Exercise requirements ::
A - List every web address beginning with "http" that appears in the mailing-list thread.
B - Write out, word for word, the stretch of the mailing-list thread from "Earlier I was" through "Jaswinder Singh.".

Text section ::
______

Earlier I was using Moblin, I switched to Fedora and start getting
this error. I have also tested different kernel versions but getting
same error, so I do not think this is a regression.

moblin dmesg : http://userweb.kernel.org/~jaswinder/moblin/dmesg-moblin_2633rc5.txt

Thanks,
--
Jaswinder Singh.
--
To unsubscribe from this list: send the line "unsubscribe linux-kernel" in
the body of a message to majordomo(a)vger.kernel.org
More majordomo info at http://vger.kernel.org/majordomo-info.html
Please read the FAQ at http://www.tux.org/lkml/
From: Andrew Morton on
On Tue, 11 May 2010 17:10:53 +0100 Chris Wilson <chris(a)chris-wilson.co.uk> wrote:

> On Tue, 11 May 2010 20:30:07 +0530, Jaswinder Singh Rajput <jaswinderlinux(a)gmail.com> wrote:
> > Hello,
> >
> > With latest git kernel, I am getting following DRM error and not
> > getting XWindows :
>
> [snip]
>
> Hmm, there are still patches for capturing error state that haven't gone
> upstream, shame on me.
>
> That error is a secondary issue to the GPU hang that is being reported. If
> it is a regression caused by a kernel update it would be very useful if
> you could bisect to the erroneous commit.

It helps if one reads the code and the trace...

i915_error_object_create() is using KM_USER0 from softirq context.
That's a bug, and a pretty serious one. If some innocent civilian is
writing highmem data to disk and this timer interrupt fires and trashes
his KM_USER0 slot, the disk contents will be corrupted.

Something like this...

--- a/drivers/gpu/drm/i915/i915_irq.c~a
+++ a/drivers/gpu/drm/i915/i915_irq.c
@@ -456,11 +456,15 @@ i915_error_object_create(struct drm_devi

for (page = 0; page < page_count; page++) {
void *s, *d = kmalloc(PAGE_SIZE, GFP_ATOMIC);
+ unsigned long flags;
+
if (d == NULL)
goto unwind;
- s = kmap_atomic(src_priv->pages[page], KM_USER0);
+ local_irq_save(flags);
+ s = kmap_atomic(src_priv->pages[page], KM_IRQ0);
memcpy(d, s, PAGE_SIZE);
- kunmap_atomic(s, KM_USER0);
+ kunmap_atomic(s, KM_IRQ0);
+ local_irq_restore(flags);
dst->pages[page] = d;
}
dst->page_count = page_count;
_

Please let's get a tested fix for this into 2.6.34.

______

Extracted information ::

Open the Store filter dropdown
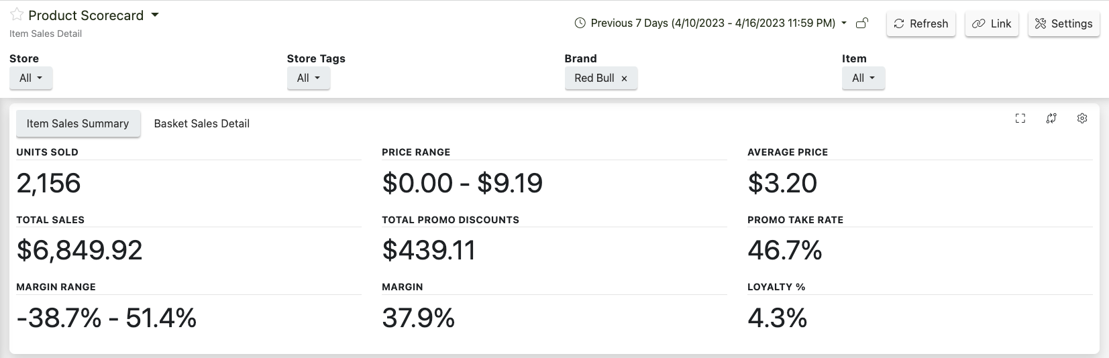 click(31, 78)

______

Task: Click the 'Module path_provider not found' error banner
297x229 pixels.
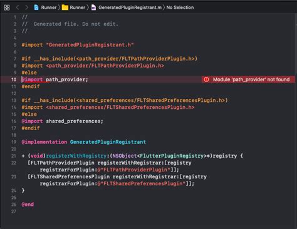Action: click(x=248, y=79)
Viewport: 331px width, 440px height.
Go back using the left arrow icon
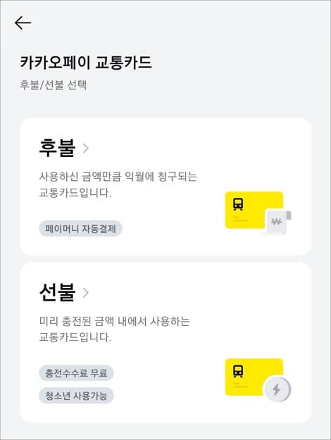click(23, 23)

______

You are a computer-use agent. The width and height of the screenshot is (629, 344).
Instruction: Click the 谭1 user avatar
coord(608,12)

______

Response list ::
A -
http://userweb.kernel.org/~jaswinder/moblin/dmesg-moblin_2633rc5.txt
http://vger.kernel.org/majordomo-info.html
http://www.tux.org/lkml/

B -
Earlier I was using Moblin, I switched to Fedora and start getting
this error. I have also tested different kernel versions but getting
same error, so I do not think this is a regression.

moblin dmesg : http://userweb.kernel.org/~jaswinder/moblin/dmesg-moblin_2633rc5.txt

Thanks,
--
Jaswinder Singh.